Mais um outubro, mais um Halloween, mais uma comemoração. 

Sobre esse assunto, tenho orgulho em dizer que minha fé não é, nunca foi, segredo a ninguém que me conheça, seja real ou virtualmente. Há mais de duas décadas saí do armário da vassoura e assumi o caminho que algumas de minhas antepassadas trilharam, que grita forte dentro de mim, tão antigo quanto a própria humanidade: o Paganismo.

E por favor, não confunda, não sou ateia, com todo meu respeito aos ateus. 

Aliás, não creio em um deus único, mas em vários, em todos eles, que se entrelaçam aos diferentes tempos e culturas, assumem diferentes formas e respondem por diferentes nomes, porém iguais e legítimos em sua essência. 

Acredito que todo ser vivente carrega em si a centelha do que é divino.
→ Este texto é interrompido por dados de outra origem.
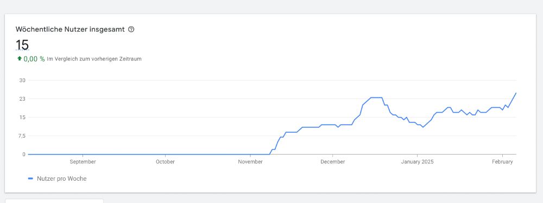Click the 7,5 value on the y-axis
This screenshot has width=543, height=203.
(x=22, y=136)
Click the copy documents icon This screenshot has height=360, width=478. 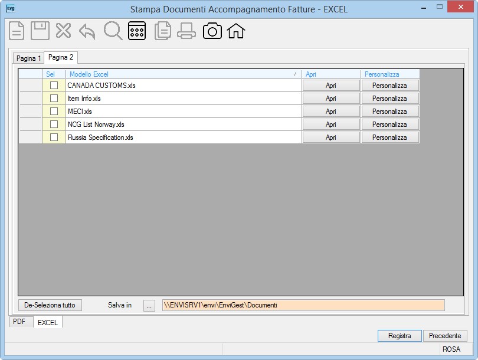[x=163, y=31]
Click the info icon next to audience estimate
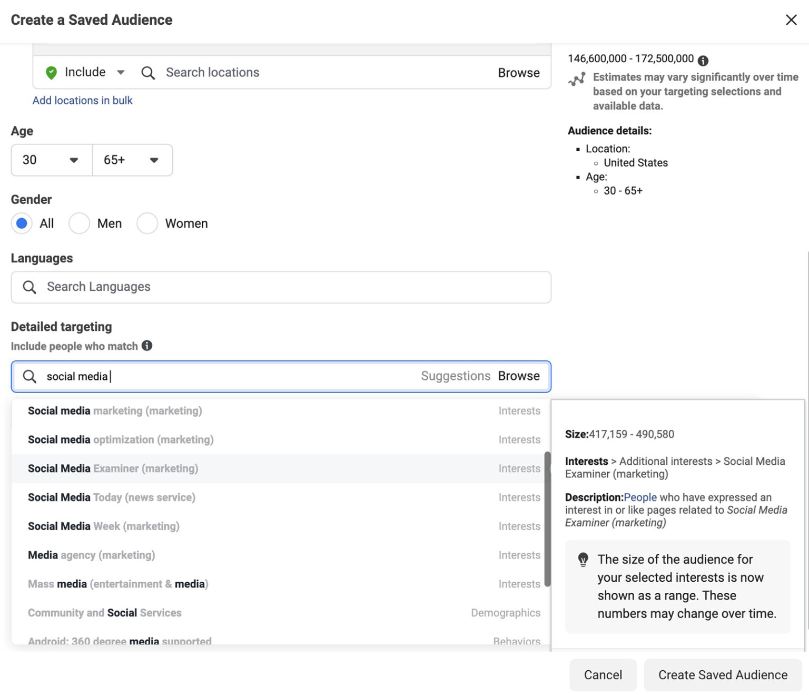This screenshot has height=695, width=809. (704, 60)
Também não sou “filha do demônio”, como já me chamaram. Aliás, se é que existem demônios, eles vivem dentro de nós, prontos a nos testar e atormentar, sob a forma de tudo que há de pior e mais nefasto. 

Tenho profundo respeito a toda manifestação de religiosidade verdadeira. E amigos de praticamente todos os credos e não-credos. Pratico algo maior e melhor do que a simples tolerância: a coexistência, a crença em um mundo harmonioso e diverso, onde cada um possa ver a humanidade refletida pelos olhos do outro, independente daquilo em que crê, sem preconceitos, tentativas de imposição de uma visão ou outra.

Não me julgue. Não precisa concordar comigo, apenas me respeite, sou tão gente quanto você: também trabalho, pago contas, educo meu filho, cuido da casa, vou ao supermercado, vejo TV, fico doente, tenho dúvidas e indagações, passo raiva, me revolto, me alegro, amo, odeio…

Ou, para facilitar a compreensão: muito prazer, sou uma bruxa. Espiritualizada, longe de perfeita. 365 dias ao ano, 24 horas por dia, fundamentada por muito estudo e vivências.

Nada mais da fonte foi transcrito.